Strongly-bound excitons and trions in anisotropic 2D semiconductors

TL;DR

This paper reports the experimental observation of strongly-bound excitons and trions in bilayer phosphorene, demonstrating highly anisotropic optical properties and large exciton binding energies, protected from oxidation via hBN encapsulation.

Contribution

It provides the first experimental evidence of anisotropic excitons and trions in bilayer phosphorene, with detailed optical characterization and insights into their binding energies and anisotropic behavior.

Findings

Excitons and trions exhibit highly anisotropic optical spectra.

Neutral exciton binding energy exceeds 100 meV.

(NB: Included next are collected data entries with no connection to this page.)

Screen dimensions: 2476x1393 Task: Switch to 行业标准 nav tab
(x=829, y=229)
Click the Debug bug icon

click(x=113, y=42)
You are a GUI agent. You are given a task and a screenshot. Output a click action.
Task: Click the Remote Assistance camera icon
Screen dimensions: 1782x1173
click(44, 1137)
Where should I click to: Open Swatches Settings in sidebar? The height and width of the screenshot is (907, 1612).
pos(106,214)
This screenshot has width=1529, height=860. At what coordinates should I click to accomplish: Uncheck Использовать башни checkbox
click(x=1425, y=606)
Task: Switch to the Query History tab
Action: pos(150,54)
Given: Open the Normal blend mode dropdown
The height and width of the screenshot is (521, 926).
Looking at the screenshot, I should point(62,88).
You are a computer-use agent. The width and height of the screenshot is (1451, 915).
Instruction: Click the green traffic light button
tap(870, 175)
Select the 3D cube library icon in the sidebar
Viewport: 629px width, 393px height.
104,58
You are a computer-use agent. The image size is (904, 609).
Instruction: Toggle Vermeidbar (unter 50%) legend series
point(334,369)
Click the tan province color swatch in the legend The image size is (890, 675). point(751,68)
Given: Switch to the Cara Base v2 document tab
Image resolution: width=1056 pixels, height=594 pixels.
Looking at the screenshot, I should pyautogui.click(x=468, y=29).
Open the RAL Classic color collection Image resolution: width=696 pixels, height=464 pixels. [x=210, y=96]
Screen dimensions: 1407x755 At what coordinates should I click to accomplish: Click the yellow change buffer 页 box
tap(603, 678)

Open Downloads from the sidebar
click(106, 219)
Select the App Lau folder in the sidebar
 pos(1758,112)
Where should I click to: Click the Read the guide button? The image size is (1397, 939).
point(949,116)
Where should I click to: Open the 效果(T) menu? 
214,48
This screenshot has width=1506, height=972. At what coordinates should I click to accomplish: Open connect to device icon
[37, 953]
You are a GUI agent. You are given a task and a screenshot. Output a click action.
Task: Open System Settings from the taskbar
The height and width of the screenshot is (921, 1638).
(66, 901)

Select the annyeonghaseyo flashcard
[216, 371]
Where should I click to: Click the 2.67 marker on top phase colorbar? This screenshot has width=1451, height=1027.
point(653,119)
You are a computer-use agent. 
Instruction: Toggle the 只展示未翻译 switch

Electrostatic doping enables observation of positive trions.

Abstract

Monolayer and few-layer phosphorene are anisotropic quasi-two-dimensional (quasi-2D) van der Waals (vdW) semiconductors with a linear-dichroic light-matter interaction and a widely-tunable direct-band gap in the infrared frequency range. Despite recent theoretical predictions of strongly-bound excitons with unique properties, it remains experimentally challenging to probe the excitonic quasiparticles due to the severe oxidation during device fabrication. In this study, we report observation of strongly-bound excitons and trions with highly-anisotropic optical properties in intrinsic bilayer phosphorene, which are protected from oxidation by encapsulation with hexagonal boron nitride (hBN), in a field-effect transistor (FET) geometry. Reflection contrast and photoluminescence spectroscopy clearly reveal the linear-dichroic optical spectra from anisotropic excitons and trions in the hBN-encapsulated bilayer phosphorene. The optical resonances from the exciton Rydberg series indicate that the neutral exciton binding energy is over 100 meV even with the dielectric screening from hBN. The electrostatic injection of free holes enables an additional optical resonance from a positive trion (charged exciton) ~ 30 meV below the optical bandgap of the charge-neutral system. Our work shows exciting possibilities for monolayer and few-layer phosphorene as a platform to explore many-body physics and novel photonics and optoelectronics based on strongly-bound excitons with two-fold anisotropy.